I don't know how to proceed.

 A: The equality $$\|x\|+ \|y\| = \|x+y\|$$ is equivalent to
$$(\|x\|+ \|y\|)^2 = \|x+y\|^2$$
or
$$\|x\| \cdot \|y\| = \langle x, y\rangle $$
Now calculate
$$\| y - \frac{\langle y, x\rangle }{\|x\|^2}\cdot x\|^2$$
and in a few steps we get
$$\|y\|^2 - \frac {\langle x, y \rangle^2}{\|x\|^2}$$
and hence $0$. We conclude that
$$y - \frac{\langle y, x\rangle }{\|x\|^2}\cdot x=0$$ so $y$  is proportional to $x$. Now it's easy to see that the proportionality constant is positive.
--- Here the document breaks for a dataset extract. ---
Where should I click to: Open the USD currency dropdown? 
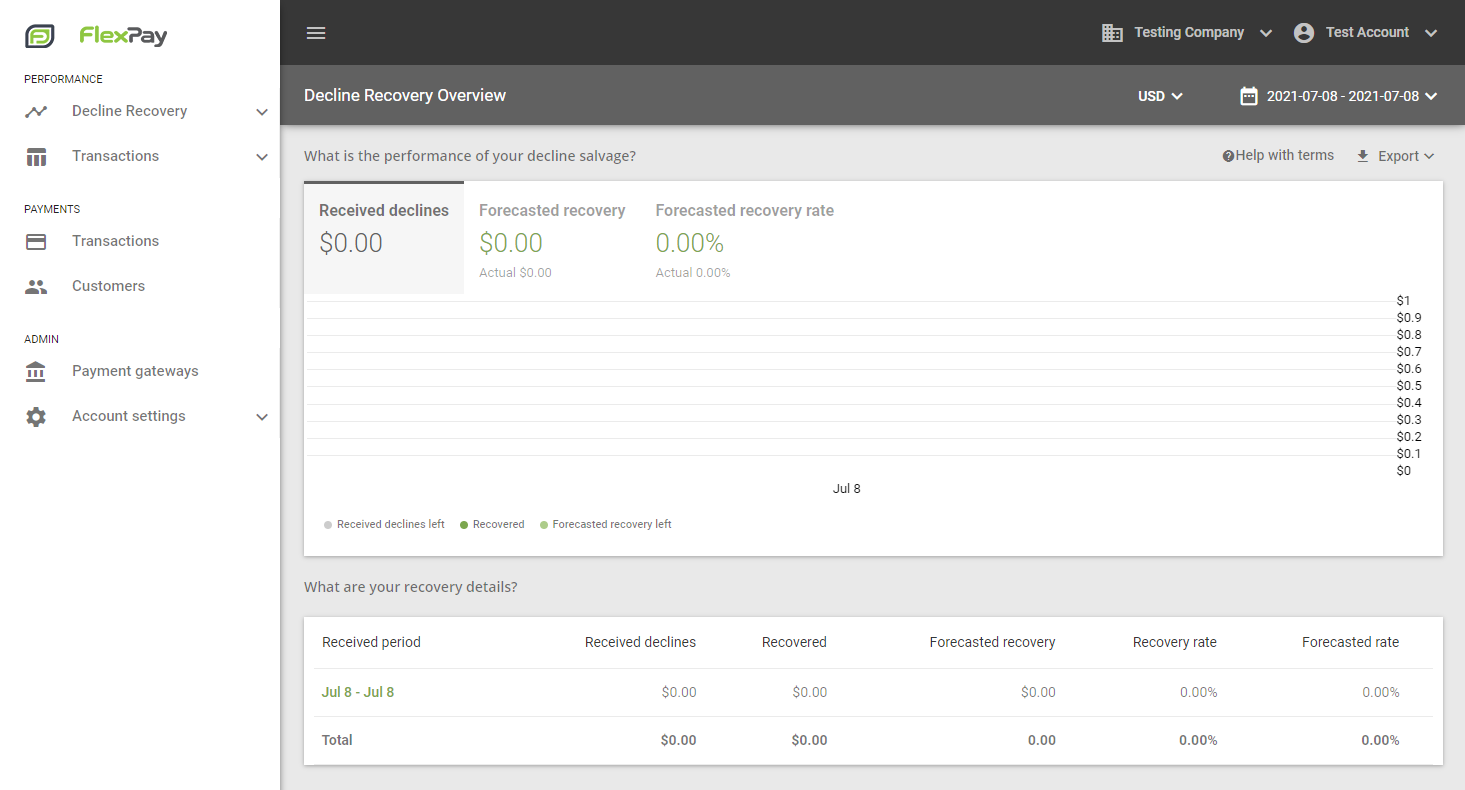1158,95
Note: the expression $\frac{\langle y, x\rangle }{\|x\|^2}\cdot x$ is the projection of $y$ on $x$, so it has a geometrical meaning.
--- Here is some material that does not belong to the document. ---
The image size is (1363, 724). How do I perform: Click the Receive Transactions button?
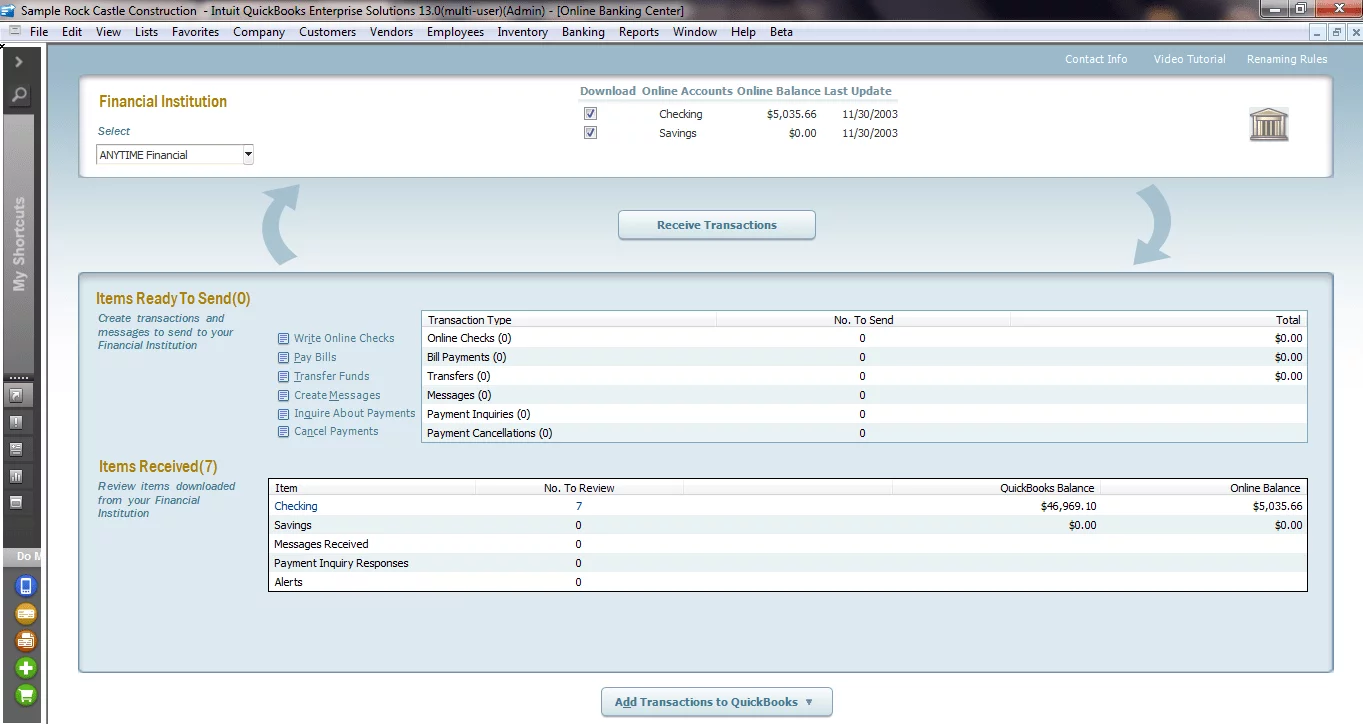point(716,224)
A: Let $x=(x_1,...,x_n)$ and $y=(y_1,...,y_n).$ Then $$\|x\|+\|y\|=\|x+y\|\implies$$ $$\implies 0=(\|x\|+\|y\|)^2-\|x+y\|^2= 2\|x\|\cdot \|y\|-2<x,y>\implies$$ $$\implies 0=\|x\|^2\cdot \|y\|^2-<x,y>^2=\sum\sum_{1\le i\le j\le n}(x_iy_j-x_jy_i)^2\implies$$ $$\implies \forall i,j\,(x_iy_j-x_jy_i=0).$$ Now $y\ne 0$ so take some $i$ such that $y_i\ne 0$ and let $\lambda=(x_i/y_i).$ Then  we have $$\forall j\,(x_j-\lambda y_j=\frac {x_jy_i-x_iy_j}{y_i}=0).$$ $$\text {So we have } x=\lambda y.$$ And $\lambda\ne 0$ because $\lambda y=x\ne 0.$ Now we have $$0\ne (|\lambda|+1)\cdot \|y\|=\|\lambda y\|+\|y\|=$$ $$=\|x\|+\|y\|=\|x+y\|=$$ $$=\|\lambda y+y\|=|\lambda +1|\cdot \|y\|.$$ So $|\lambda|+1=|\lambda +1|,$ which is not possible for $0\ne \lambda\in\Bbb R$ unless $\lambda>0.$
Remark: The identity $\|x\|^2\cdot \|y\|^2-<x,y>^2=\sum\sum_{1\le i\le j\le n}(x_iy_j-x_jy_i)^2$ arises in the usual proof of the $\triangle$  inequality for the Cartesian norm on $\Bbb R^n.$